Die technischen Grundlagen der modernen Beschallungstechnik wurden, getrieben auch von den Anforderungen des weltweiten Wettrüstens, während des Ersten Weltkriegs gelegt. Bereits 1919 sprach der amerikanische Präsident Woodrow Wilson in einem Stadion in San Diego mithilfe einer elektroakustischen Beschallungsanlage zu über 50 000 Personen. In den 1920er- und 1930er-Jahren war dann Deutschland in der physikalischen Forschung und Entwicklung weltweit führend, und wieder löste die militärische Aufrüstung einen ungeahnten Aufschwung der noch jungen Elektroakustik aus.
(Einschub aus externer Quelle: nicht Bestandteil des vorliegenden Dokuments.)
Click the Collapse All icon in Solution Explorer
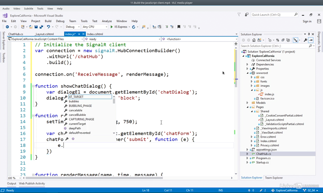 click(283, 40)
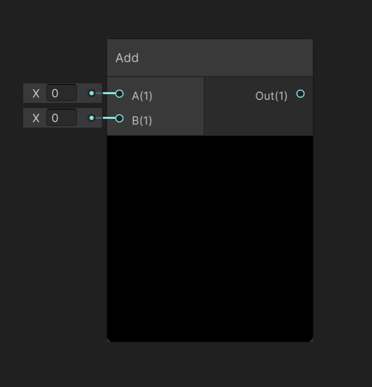
Task: Click the A(1) input port circle
Action: (120, 94)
Von enormen Grossbeschallungsanlagen für Parteiaufmärsche (Abb. 02) bis hin zum «Volksempfänger»-Radio in allen deutschen Haushalten setzte das NS-Regime (und in Italien die Faschisten) die Elektroakustik zur Verbreitung von Propaganda ein.

Die weitere Entwicklung der Qualität von Lautsprechersystemen ist bis heute asymptotisch verlaufen; nach einer rasanten Steigerung in der ersten Zeit stieg die Wiedergabequalität nur noch langsam an. Bereits in den 1950er- und 1960er-Jahren existierten Lautsprechersysteme mit einer Klangqualität, die mit derjenigen von heutigen Systemen vergleichbar ist.
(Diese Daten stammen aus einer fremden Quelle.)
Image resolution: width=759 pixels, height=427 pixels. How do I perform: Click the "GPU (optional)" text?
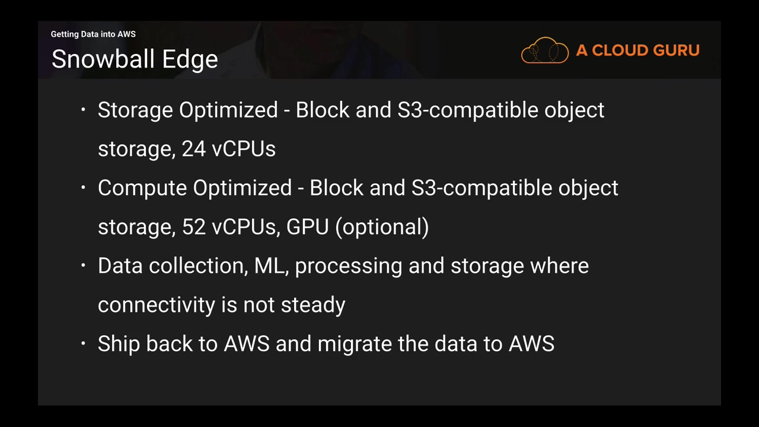pyautogui.click(x=357, y=227)
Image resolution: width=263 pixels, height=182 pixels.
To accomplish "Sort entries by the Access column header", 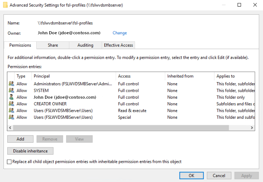I will 140,76.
Digital angesteuerte Zeilenlautsprecher

Die bestehenden Technologien in der Beschallungstechnik werden beständig weiterentwickelt, grundsätzlich neue Entwicklungen gibt es aber kaum. Manchmal erleben seit langer Zeit bekannte Prinzipien wie etwa die gegenwärtig verbreiteten Zeilenlautsprecher ein Revival. Ihr Prinzip ist schon aus den Anfangsjahren der Elektroakustik bekannt: Mehrere identische Lautsprecher werden in linearer Anordnung übereinander montiert, um so die Schallverteilung durch Interferenz gezielt zu beeinflussen. In der Regel wird dabei eine breite horizontale und eine schmale vertikale Schallabstrahlung angestrebt. Während vieler Jahre wurden nach diesem Prinzip aufgebaute Lautsprechersysteme fast nur für Sprachbeschallungen, etwa in Kirchen oder Hörsälen, eingesetzt.
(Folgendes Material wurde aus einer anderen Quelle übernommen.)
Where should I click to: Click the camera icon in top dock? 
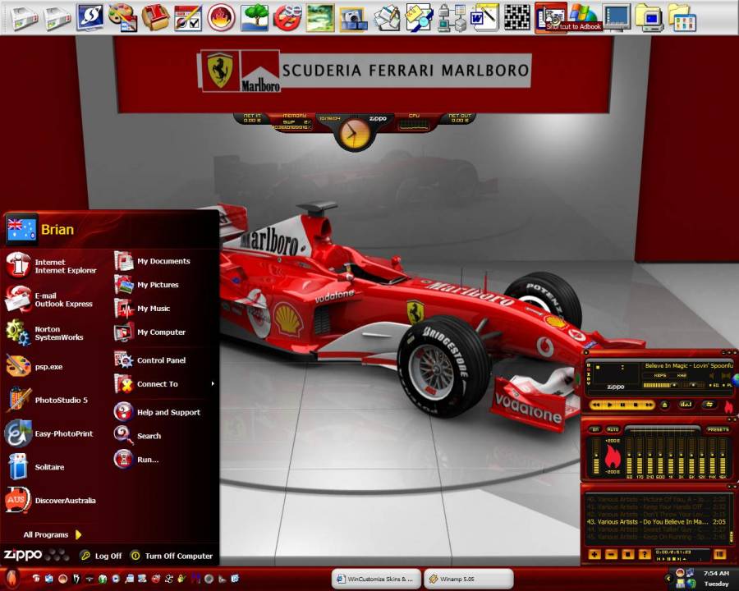tap(353, 17)
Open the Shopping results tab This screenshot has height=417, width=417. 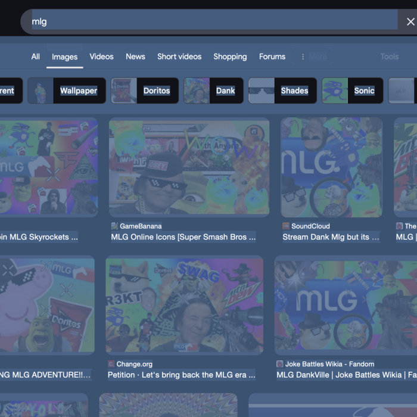[x=230, y=57]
Die Kombination der traditionellen Lautsprechertechnik mit digitaler Ansteuerung hat in den letzten Jahren ein grosses Comeback der Zeilenlautsprechersysteme ausgelöst. Die digitale Ansteuerung ermöglicht beispielsweise die Kontrolle des Abstrahlverhaltens des Lautsprechers durch definierte Interferenzen (Beamforming). Statt mechanisch kann ein derartiger Lautsprecher dadurch auch elektronisch im Raum ausgerichtet werden (Abb. 04). Die perfekte Sprachverständlichkeit der Durchsagen in den akustisch problematischen Hallen im Gare du Nord in Paris oder im kürzlich umgebauten Bahnhof King’s Cross in London demonstrieren, wie effektiv moderne Zeilenstrahler den Schall genau in die gewünschte Richtung schicken können. Eine andere Form von Zeilenlautsprechern sind die heute bei Livekonzerten oft anzutreffenden Line Arrays («Lautsprecherbananen»). Die Grundidee ist auch hier eine gezielte Optimierung der Schallabstrahlung in horizontaler und vertikaler Richtung und damit einhergehend eine Erhöhung der Reichweite des Lautsprechersystems.

Nicht nur Akustiker (vgl. TEC21, Nr. 11/2012, Kasten S. 22), auch qualifizierte Elektroakustikplaner sind selten. Deshalb werden Anlagen aus Unerfahrenheit oft zu komplex ausgelegt, was für Kunden und Anwender problematisch ist. Zu komplexe Anlagen sind oft schwer zu bedienen und zu warten, sie neigen wegen der vielen Komponenten zu erhöhter Fehleranfälligkeit, und die unvermeidlichen individuellen Schwächen der einzelnen Komponenten summieren sich überproportional und verringern so die Gesamtqualität des Systems.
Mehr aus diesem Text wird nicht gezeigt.